Revise the material below by replacing each "Where should I click to" with "Which spot should I click to", leaving everything else unchanged.
** start Record excerpts **
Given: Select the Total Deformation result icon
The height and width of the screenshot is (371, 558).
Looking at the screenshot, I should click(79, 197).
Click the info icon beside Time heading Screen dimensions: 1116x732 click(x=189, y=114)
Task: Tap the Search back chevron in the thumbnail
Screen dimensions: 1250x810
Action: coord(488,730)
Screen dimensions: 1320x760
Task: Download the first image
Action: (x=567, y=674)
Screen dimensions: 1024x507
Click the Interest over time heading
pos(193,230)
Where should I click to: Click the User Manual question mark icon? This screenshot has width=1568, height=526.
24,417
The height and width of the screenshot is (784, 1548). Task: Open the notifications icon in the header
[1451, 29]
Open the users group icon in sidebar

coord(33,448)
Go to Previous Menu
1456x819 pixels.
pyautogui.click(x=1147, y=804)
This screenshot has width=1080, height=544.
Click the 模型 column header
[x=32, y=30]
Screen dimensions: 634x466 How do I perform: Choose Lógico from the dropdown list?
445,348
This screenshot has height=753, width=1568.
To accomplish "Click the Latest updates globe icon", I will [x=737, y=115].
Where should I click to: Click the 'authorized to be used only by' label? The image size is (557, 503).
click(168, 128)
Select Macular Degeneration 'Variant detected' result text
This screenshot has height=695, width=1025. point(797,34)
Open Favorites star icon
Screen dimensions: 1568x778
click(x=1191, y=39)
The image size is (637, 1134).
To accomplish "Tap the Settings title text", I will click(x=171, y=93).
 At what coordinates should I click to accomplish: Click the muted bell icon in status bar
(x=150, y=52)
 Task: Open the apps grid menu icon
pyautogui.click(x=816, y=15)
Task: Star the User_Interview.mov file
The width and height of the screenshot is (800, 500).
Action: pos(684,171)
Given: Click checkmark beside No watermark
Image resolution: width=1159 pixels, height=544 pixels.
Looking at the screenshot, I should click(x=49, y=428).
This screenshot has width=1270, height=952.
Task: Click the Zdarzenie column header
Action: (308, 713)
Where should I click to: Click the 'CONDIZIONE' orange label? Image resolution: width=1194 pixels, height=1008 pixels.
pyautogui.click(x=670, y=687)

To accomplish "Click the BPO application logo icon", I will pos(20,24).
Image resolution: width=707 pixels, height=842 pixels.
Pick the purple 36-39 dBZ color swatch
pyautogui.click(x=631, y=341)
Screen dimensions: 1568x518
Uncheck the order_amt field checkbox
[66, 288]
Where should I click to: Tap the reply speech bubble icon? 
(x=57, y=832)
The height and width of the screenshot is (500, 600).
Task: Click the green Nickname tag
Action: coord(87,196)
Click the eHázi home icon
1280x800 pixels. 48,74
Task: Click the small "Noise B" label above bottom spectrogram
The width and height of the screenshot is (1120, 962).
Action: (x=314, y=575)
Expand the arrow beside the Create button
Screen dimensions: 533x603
** end Record excerpts **
Completed exercise
Given: Select the Total Deformation result icon
The height and width of the screenshot is (371, 558).
Looking at the screenshot, I should click(79, 197).
Click the info icon beside Time heading Screen dimensions: 1116x732 click(x=189, y=114)
Task: Tap the Search back chevron in the thumbnail
Screen dimensions: 1250x810
Action: coord(488,730)
Screen dimensions: 1320x760
Task: Download the first image
Action: (x=567, y=674)
Screen dimensions: 1024x507
Click the Interest over time heading
pos(193,230)
Which spot should I click to: Click the User Manual question mark icon? This screenshot has width=1568, height=526.
24,417
The height and width of the screenshot is (784, 1548). Task: Open the notifications icon in the header
[1451, 29]
Open the users group icon in sidebar

coord(33,448)
Go to Previous Menu
1456x819 pixels.
pyautogui.click(x=1147, y=804)
This screenshot has width=1080, height=544.
Click the 模型 column header
[x=32, y=30]
Screen dimensions: 634x466 How do I perform: Choose Lógico from the dropdown list?
445,348
This screenshot has height=753, width=1568.
To accomplish "Click the Latest updates globe icon", I will [x=737, y=115].
Which spot should I click to: Click the 'authorized to be used only by' label? The image size is (557, 503).
click(168, 128)
Select Macular Degeneration 'Variant detected' result text
This screenshot has height=695, width=1025. point(797,34)
Open Favorites star icon
Screen dimensions: 1568x778
click(x=1191, y=39)
The image size is (637, 1134).
To accomplish "Tap the Settings title text", I will click(x=171, y=93).
 At what coordinates should I click to accomplish: Click the muted bell icon in status bar
(x=150, y=52)
 Task: Open the apps grid menu icon
pyautogui.click(x=816, y=15)
Task: Star the User_Interview.mov file
The width and height of the screenshot is (800, 500).
Action: pos(684,171)
Given: Click checkmark beside No watermark
Image resolution: width=1159 pixels, height=544 pixels.
Looking at the screenshot, I should click(x=49, y=428).
This screenshot has width=1270, height=952.
Task: Click the Zdarzenie column header
Action: (308, 713)
Which spot should I click to: Click the 'CONDIZIONE' orange label? Image resolution: width=1194 pixels, height=1008 pixels.
pyautogui.click(x=670, y=687)

To accomplish "Click the BPO application logo icon", I will pos(20,24).
Image resolution: width=707 pixels, height=842 pixels.
Pick the purple 36-39 dBZ color swatch
pyautogui.click(x=631, y=341)
Screen dimensions: 1568x518
Uncheck the order_amt field checkbox
[66, 288]
Which spot should I click to: Tap the reply speech bubble icon? 
(x=57, y=832)
The height and width of the screenshot is (500, 600).
Task: Click the green Nickname tag
Action: coord(87,196)
Click the eHázi home icon
1280x800 pixels. 48,74
Task: Click the small "Noise B" label above bottom spectrogram
The width and height of the screenshot is (1120, 962).
Action: (x=314, y=575)
Expand the arrow beside the Create button
Screen dimensions: 533x603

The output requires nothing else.